### Input material
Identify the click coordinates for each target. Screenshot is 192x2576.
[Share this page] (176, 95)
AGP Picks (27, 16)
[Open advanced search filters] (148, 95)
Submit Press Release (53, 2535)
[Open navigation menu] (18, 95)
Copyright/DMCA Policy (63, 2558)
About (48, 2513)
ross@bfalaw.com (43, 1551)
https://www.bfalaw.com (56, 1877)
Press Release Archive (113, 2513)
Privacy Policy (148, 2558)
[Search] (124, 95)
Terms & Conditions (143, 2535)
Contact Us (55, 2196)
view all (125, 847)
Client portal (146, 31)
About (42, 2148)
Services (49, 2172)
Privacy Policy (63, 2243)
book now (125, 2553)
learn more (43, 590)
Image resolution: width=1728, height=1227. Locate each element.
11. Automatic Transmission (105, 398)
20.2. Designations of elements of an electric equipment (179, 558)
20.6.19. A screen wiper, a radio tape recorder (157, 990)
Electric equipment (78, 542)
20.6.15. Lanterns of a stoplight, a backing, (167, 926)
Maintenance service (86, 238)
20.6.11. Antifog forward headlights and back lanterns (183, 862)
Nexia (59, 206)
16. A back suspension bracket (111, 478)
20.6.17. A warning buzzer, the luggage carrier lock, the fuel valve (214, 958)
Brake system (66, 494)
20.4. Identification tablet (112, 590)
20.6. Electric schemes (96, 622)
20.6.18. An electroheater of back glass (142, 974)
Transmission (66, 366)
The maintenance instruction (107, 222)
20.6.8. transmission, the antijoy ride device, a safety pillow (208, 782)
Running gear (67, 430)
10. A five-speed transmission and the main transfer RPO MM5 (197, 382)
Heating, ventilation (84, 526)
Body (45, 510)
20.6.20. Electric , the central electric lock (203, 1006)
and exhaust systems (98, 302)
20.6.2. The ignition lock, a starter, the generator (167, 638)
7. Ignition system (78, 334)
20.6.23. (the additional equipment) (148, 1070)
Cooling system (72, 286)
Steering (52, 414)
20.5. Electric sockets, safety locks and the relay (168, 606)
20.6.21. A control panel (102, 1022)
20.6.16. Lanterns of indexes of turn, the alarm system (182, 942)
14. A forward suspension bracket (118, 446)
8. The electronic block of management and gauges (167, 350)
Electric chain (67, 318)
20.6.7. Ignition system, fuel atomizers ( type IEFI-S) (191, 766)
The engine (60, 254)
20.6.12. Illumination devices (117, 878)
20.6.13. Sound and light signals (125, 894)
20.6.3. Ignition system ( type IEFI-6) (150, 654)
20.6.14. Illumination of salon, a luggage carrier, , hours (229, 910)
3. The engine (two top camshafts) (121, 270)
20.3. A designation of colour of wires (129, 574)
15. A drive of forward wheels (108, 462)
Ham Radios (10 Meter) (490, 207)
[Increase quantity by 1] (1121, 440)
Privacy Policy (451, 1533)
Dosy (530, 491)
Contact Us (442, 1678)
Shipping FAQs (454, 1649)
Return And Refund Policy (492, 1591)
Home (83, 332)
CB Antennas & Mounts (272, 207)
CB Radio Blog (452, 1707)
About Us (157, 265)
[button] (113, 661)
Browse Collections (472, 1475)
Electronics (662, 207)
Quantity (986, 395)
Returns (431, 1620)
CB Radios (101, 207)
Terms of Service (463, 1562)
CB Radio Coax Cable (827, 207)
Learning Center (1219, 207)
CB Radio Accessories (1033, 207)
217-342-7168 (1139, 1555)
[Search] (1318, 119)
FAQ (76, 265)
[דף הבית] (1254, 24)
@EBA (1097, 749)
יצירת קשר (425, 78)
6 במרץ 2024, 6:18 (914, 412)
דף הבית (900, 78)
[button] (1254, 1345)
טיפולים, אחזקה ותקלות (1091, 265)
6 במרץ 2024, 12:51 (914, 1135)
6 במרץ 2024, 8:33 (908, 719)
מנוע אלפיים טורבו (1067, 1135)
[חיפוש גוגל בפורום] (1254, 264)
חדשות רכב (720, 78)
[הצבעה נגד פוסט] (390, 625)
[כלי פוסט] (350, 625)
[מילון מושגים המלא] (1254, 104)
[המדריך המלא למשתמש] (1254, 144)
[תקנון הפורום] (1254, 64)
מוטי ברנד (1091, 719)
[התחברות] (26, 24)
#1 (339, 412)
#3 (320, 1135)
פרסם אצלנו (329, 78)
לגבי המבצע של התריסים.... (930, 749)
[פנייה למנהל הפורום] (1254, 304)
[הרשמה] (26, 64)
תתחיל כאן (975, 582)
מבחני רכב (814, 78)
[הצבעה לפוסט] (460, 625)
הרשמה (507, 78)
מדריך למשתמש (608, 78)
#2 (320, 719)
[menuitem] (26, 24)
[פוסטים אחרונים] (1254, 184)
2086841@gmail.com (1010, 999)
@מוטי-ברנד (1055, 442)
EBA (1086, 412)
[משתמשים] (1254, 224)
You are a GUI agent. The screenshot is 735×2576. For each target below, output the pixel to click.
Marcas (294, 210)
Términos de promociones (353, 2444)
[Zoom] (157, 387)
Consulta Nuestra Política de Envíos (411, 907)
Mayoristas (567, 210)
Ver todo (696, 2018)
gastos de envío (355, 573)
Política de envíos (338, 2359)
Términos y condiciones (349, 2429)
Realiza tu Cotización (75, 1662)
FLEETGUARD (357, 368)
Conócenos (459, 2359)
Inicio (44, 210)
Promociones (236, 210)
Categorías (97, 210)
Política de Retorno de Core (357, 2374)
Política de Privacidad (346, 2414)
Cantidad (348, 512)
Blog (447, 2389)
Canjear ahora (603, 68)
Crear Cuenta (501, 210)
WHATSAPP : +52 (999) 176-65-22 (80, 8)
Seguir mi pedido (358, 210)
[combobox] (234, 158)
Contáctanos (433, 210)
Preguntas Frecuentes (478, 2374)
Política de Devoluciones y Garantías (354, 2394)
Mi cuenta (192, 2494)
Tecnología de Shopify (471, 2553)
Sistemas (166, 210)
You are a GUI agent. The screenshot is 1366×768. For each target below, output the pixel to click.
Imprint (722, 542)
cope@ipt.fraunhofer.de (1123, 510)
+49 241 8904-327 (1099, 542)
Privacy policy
######
Each line above that contains the word "output" should be copied.

You are a GUI agent. The screenshot is 735×2576. For each target below, output the pixel to click.
You are a GUI agent. The screenshot is 1366×768. For each target below, output the pixel to click.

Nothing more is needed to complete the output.